Mattie meets me, giggling and rosy-cheeked in the mudroom, but the sight of us sobers her up fast. “What happened?” she asks.
“I’m a fucking idiot. Did you bring a blanket?”
She hands me her knee-length down coat. “I got you one better. But shouldn’t she go to the hospital?”
“Probably. But I’ve dealt with this before.” I lay her on the floor, careful to keep her horizontal.
“You have experience with hypothermia?”
“Personally. Do you know a safe path to the room Father put us in?”
“Not particularly, but he’s probably moved the cameras and mics to the areas closest to the ballroom.”
My sluggish brain should have figured that out myself. “Right. Of course. Thanks, Sparkles.”
“Text me if you need anything else.”
“Can you have Mary send up soup in an hour? Wait, no, hot cocoa. Tea, coffee? Shit, I don’t know.”
“She’ll know what you need.”
“Yeah. She will. Thanks.”
I wrap Clara in the down coat, tossing my blazer back over my shoulders as it warms me enough to shiver again.

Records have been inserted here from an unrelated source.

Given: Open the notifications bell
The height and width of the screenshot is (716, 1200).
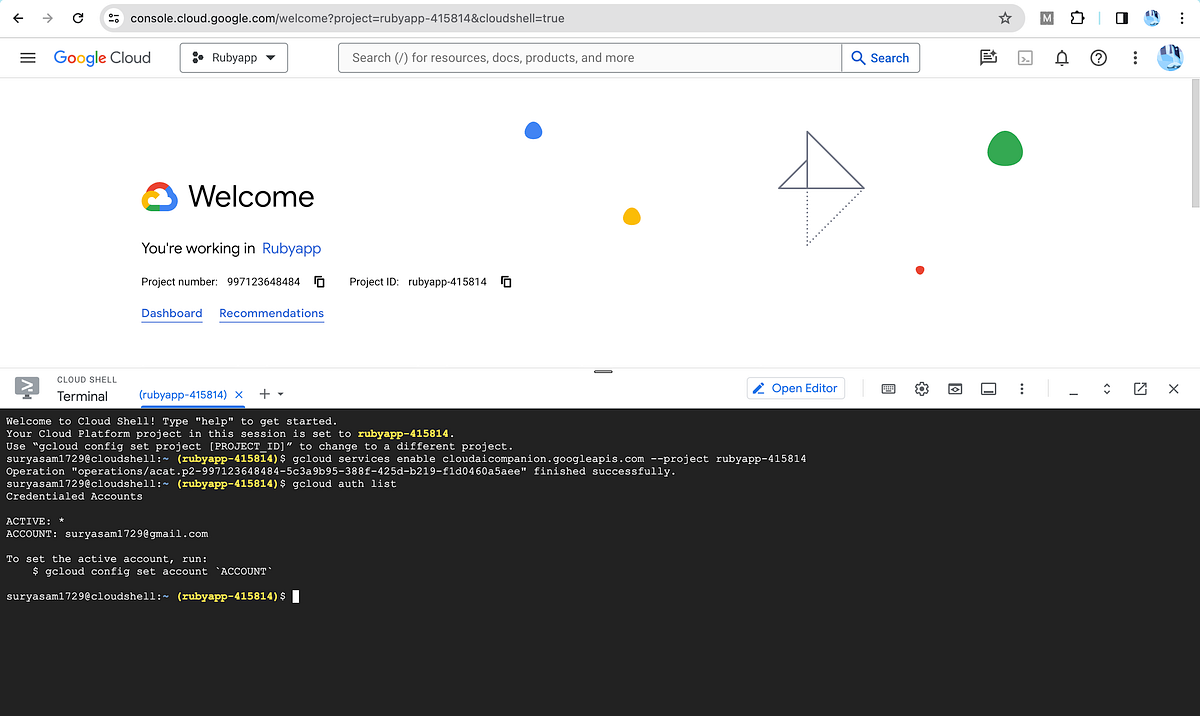Looking at the screenshot, I should click(1061, 58).
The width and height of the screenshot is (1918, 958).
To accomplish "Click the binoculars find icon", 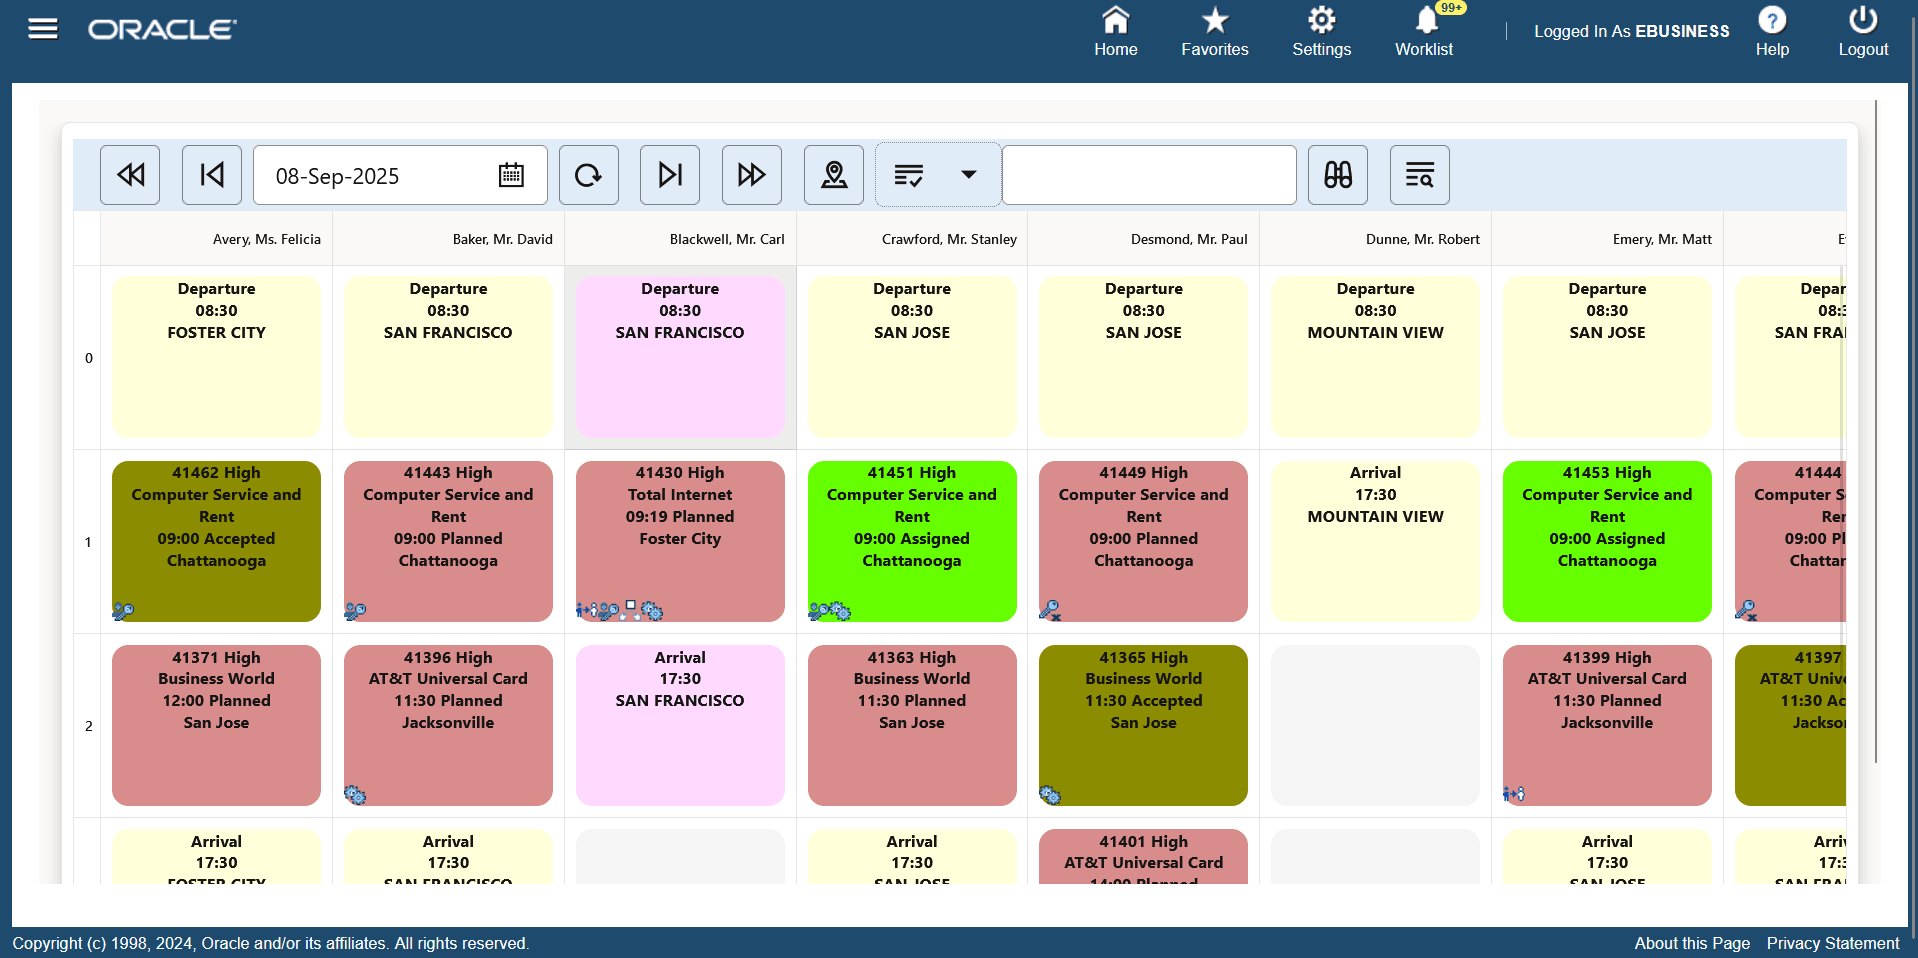I will [x=1337, y=175].
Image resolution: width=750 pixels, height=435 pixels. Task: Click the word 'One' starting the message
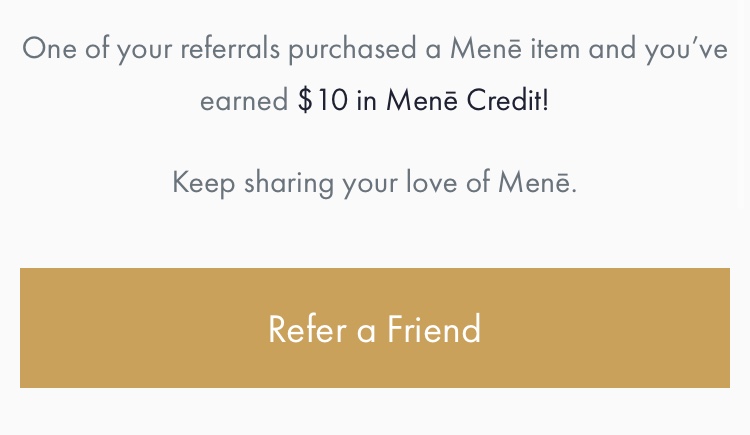[x=49, y=49]
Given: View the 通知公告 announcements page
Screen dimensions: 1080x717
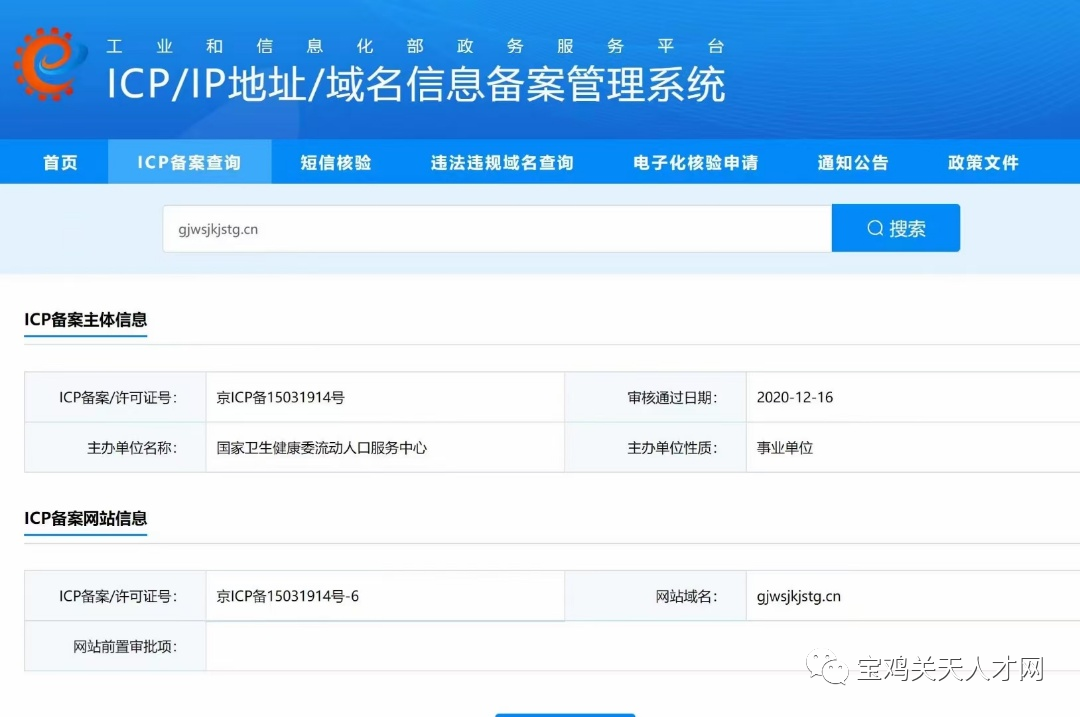Looking at the screenshot, I should [x=853, y=161].
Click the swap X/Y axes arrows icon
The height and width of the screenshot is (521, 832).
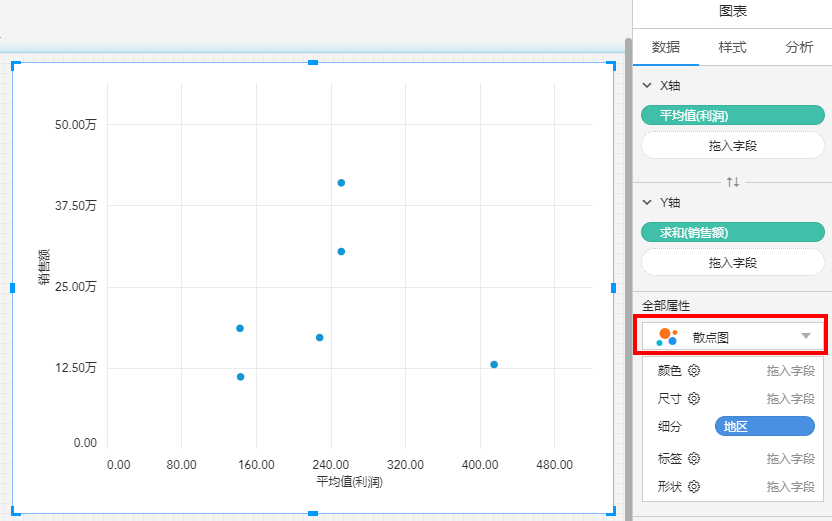[733, 182]
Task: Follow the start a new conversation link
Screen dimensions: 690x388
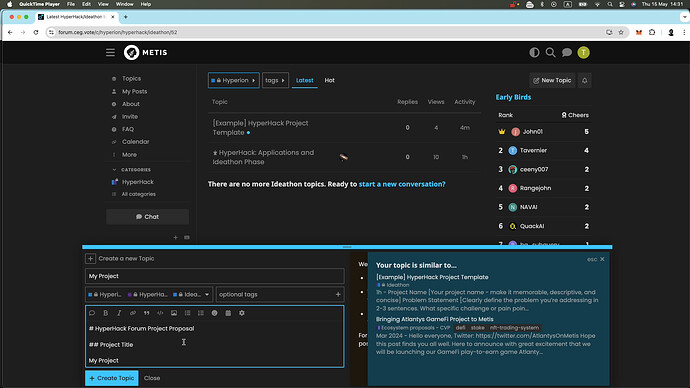Action: (402, 184)
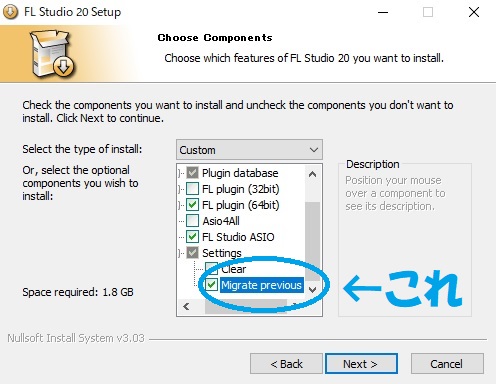The image size is (496, 384).
Task: Collapse the Settings tree node
Action: tap(180, 253)
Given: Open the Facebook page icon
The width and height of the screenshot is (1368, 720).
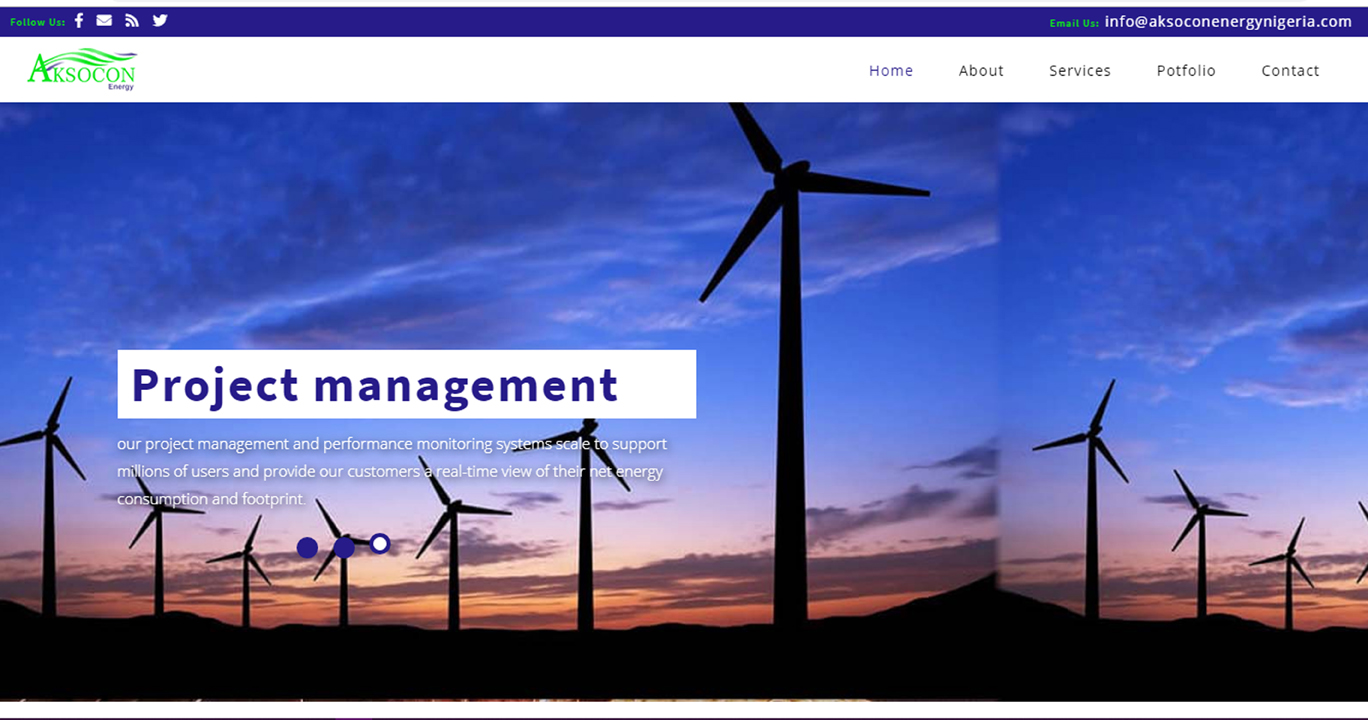Looking at the screenshot, I should tap(79, 21).
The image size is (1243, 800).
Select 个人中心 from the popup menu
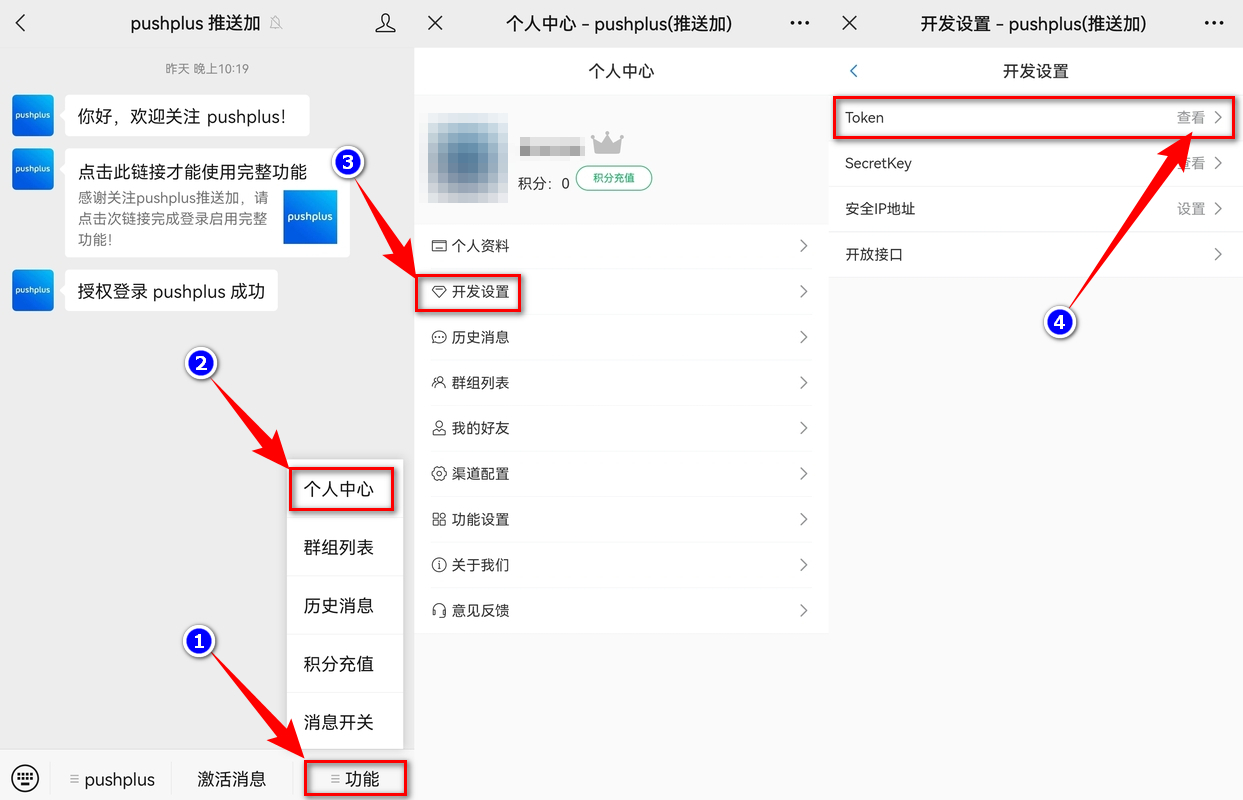(x=341, y=489)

We take the back stairs, staying as far from the party as possible, my hands still struggling to keep her in my arms as chills ripple through me. Why am I such a fuckup? Shit.
She has to be okay.
There’s no plan to fix this if she isn’t okay. There’s just the end of everything.
The guys would never forgive me.Iwould never forgive me.
Fuck. At least she’s breathing.
But blue still coats her lips, despite being inside, wrapped head to heels in down.
Back in our room, I lay her on the bed, daring a palm to her cheek as some kind of prayer before I rush into the bathroom, hoping my father’s need to always look rich extends to this random guest room.
And it does.
I shove two towels into the towel warmer, striding back into the room, staring at the ceiling for the camera I know has to be there. Finding it, I yank it down, risking the wrath of my father as I take it to the bathroom and stomp on it. Then I pace betweenClara and the bathroom as I wait for the damn towel warmer to finish doing its thing. Once it dings, I jam two more towels in, then fold the warm ones, one to fit around her neck and one to fit over her chest. By the time I unzip the coat, my brain is finally working well enough to realize she’s still in the wet silk.
Digging through my bag for my kit is excruciating with my knuckles in the state they’re in, but who the fuck cares. I find my straight razor and, hating myself even more than I did a minute ago, cut her out of the dress, too scared to move her and risk the cold blood from her extremities making it to her heart and brain and killing her.
God fucking dammit.
Once she’s just in weird shorts-things and nothing else, I tuck the towels over her chest and neck, then zip her back into the down coat. Having run out of steps to take, I sit next to her on the bed, watching every breath she takes, waiting for her lips to go back to their dusky pink.
I’m switching out the towels for the third time when her lashes flutter against her cheeks.
“Clara?”
She blinks her eyes open, a shiver rippling through her, and I could cry. As her hazy gaze locks on mine, she chatters, tears running down her cheeks.
She tries to say something, and I stop her, leaning close to whisper in her ear. “No. Just rest. I’m going to get you some more warm towels, but I need you to lie flat and not move until you’re warm. Can you do that?”
A shaky nod is all she can manage, but the shivers are the best thing that could happen right now. Her body’s coming back, working to fix itself.
I trade out more towels, my hands aching, blood smeared across everything I’ve touched since I got in this room.